We parted in tears and kisses, and I lived for some weeks with that sense of having been a Nero, till two months after I received a much glazed and silvered card to the usual effect.

And so I ceased to repine for the wound I had made in the heart of Semiramis Wilcox.

Of another whom I met and loved in that brief month in Paris, I cherish tenderer memories. Prim little Pauline Deschapelles! How clearly I can still see the respectable brass plate on the door of your little flat-- "Mademoiselle Deschapelles--Modes et Robes;" and indeed the "modes et robes" were true enough. For you were in truth a very hard-working little dressmaker, and I well remember how impressed I was to sit beside you, as you plied your needle on some gown that must be finished by the evening, and meditate on the quaint contrast between your almost Puritanic industry and your innocent love of pleasure. I don't think I ever met a more conscientious little woman than little Pauline Deschapelles.
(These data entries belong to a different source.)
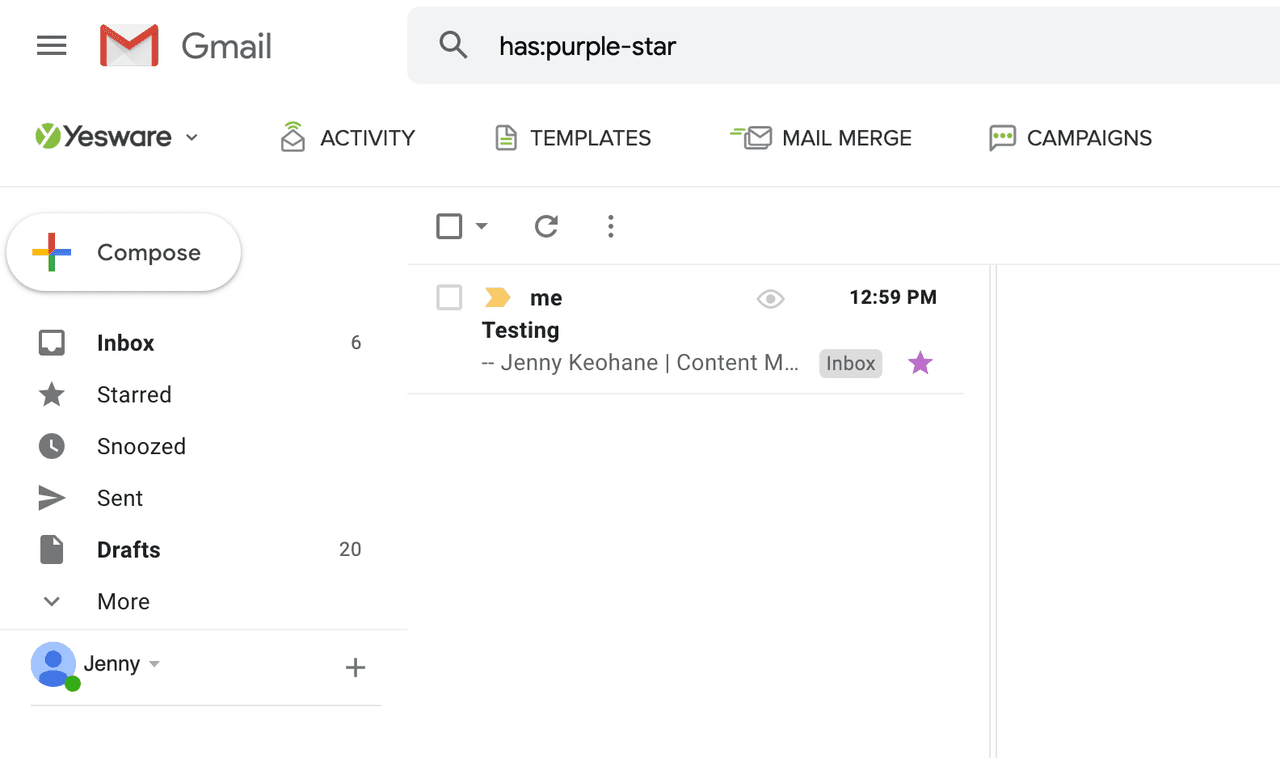This screenshot has width=1280, height=758.
Task: Open the main menu hamburger icon
Action: [x=51, y=46]
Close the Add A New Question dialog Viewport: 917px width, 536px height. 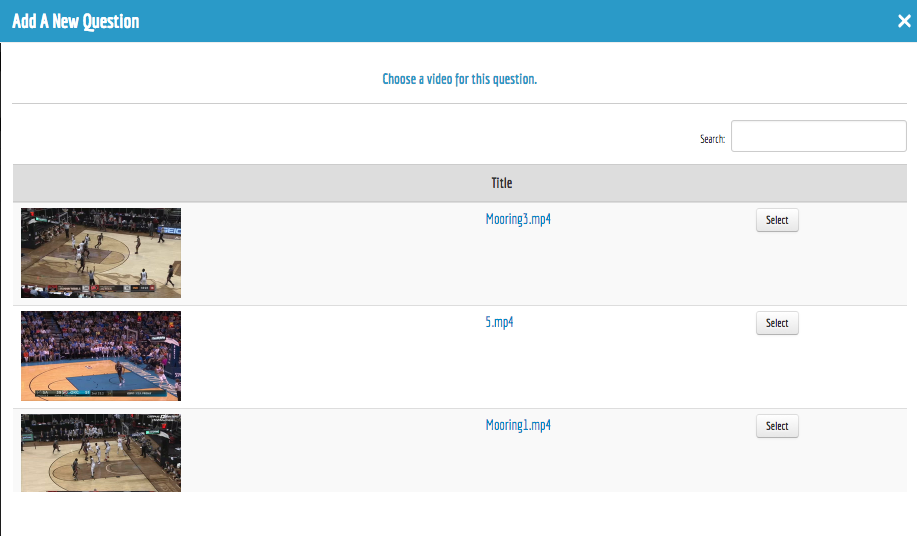coord(903,21)
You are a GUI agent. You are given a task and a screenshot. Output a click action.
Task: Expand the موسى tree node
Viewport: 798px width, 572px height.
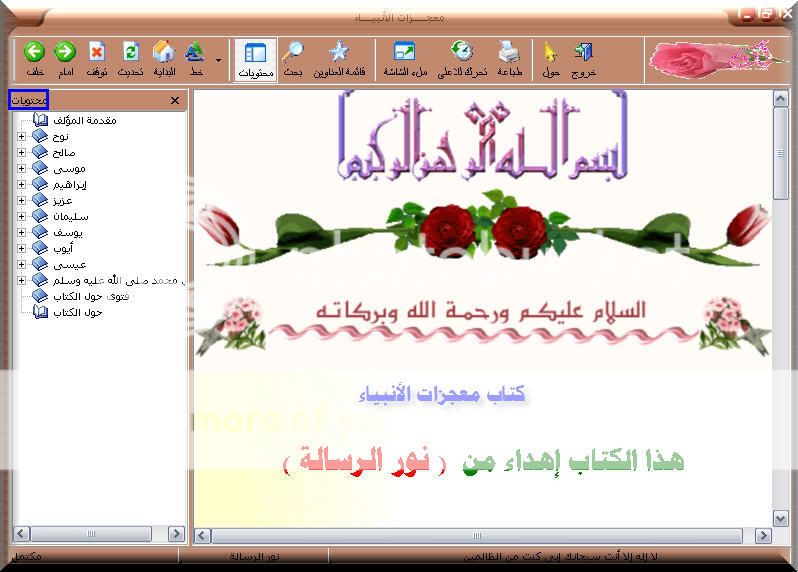[22, 168]
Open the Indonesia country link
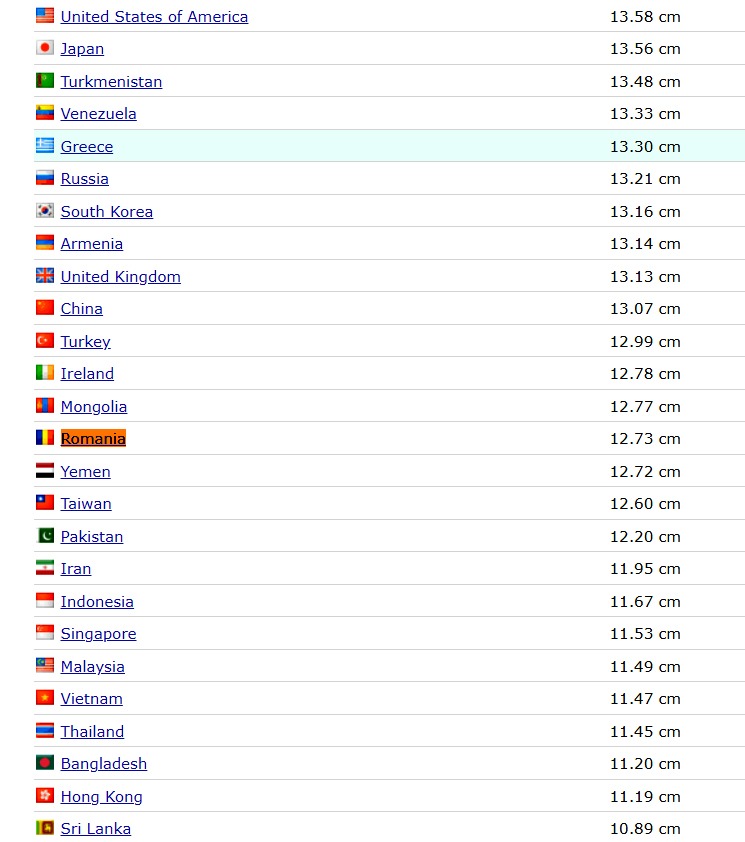Screen dimensions: 745x842 tap(97, 602)
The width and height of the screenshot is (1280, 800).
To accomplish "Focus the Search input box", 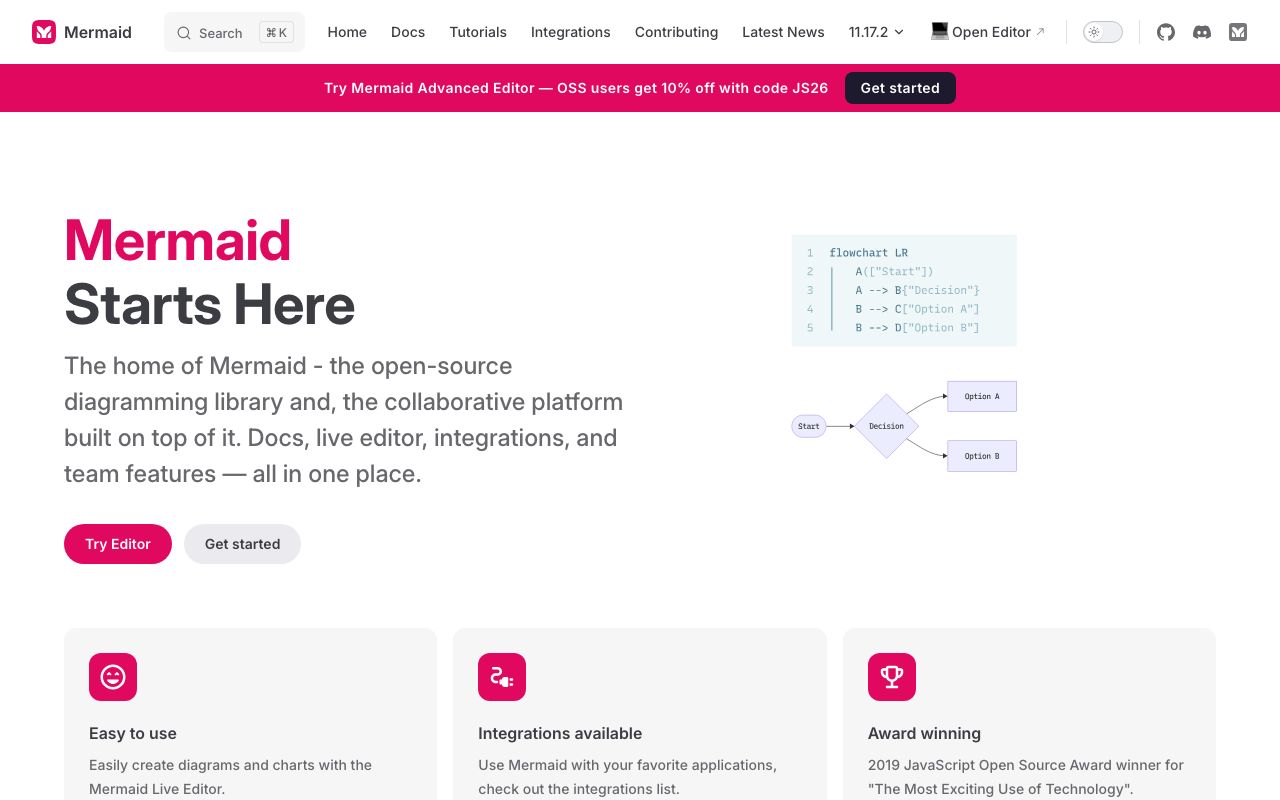I will click(234, 32).
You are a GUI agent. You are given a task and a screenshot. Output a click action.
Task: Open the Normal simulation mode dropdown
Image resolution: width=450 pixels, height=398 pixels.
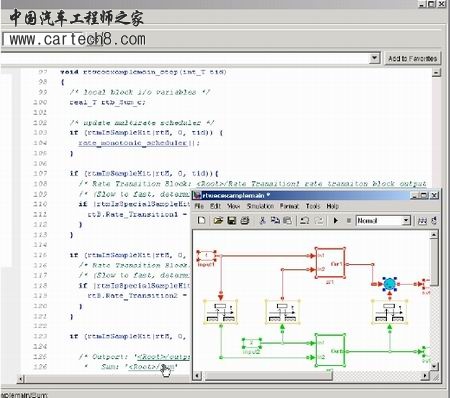(406, 220)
There was but one drawback to our intercourse. She didn't know a word of English, and I couldn't speak a word of French. So we had to make shift to love without either language. But sometimes Pauline would throw down her stitching in amused impatience, and, going to her dainty secretaire, write me a little message in the simplest baby French--which I would answer in French which would knit her brows for a moment or two, and then send her off in peals of laughter.

It WAS French! I know. Among the bric-a-brac of my heart I still cherish some of those little slips of paper with which we made international love--question and answer.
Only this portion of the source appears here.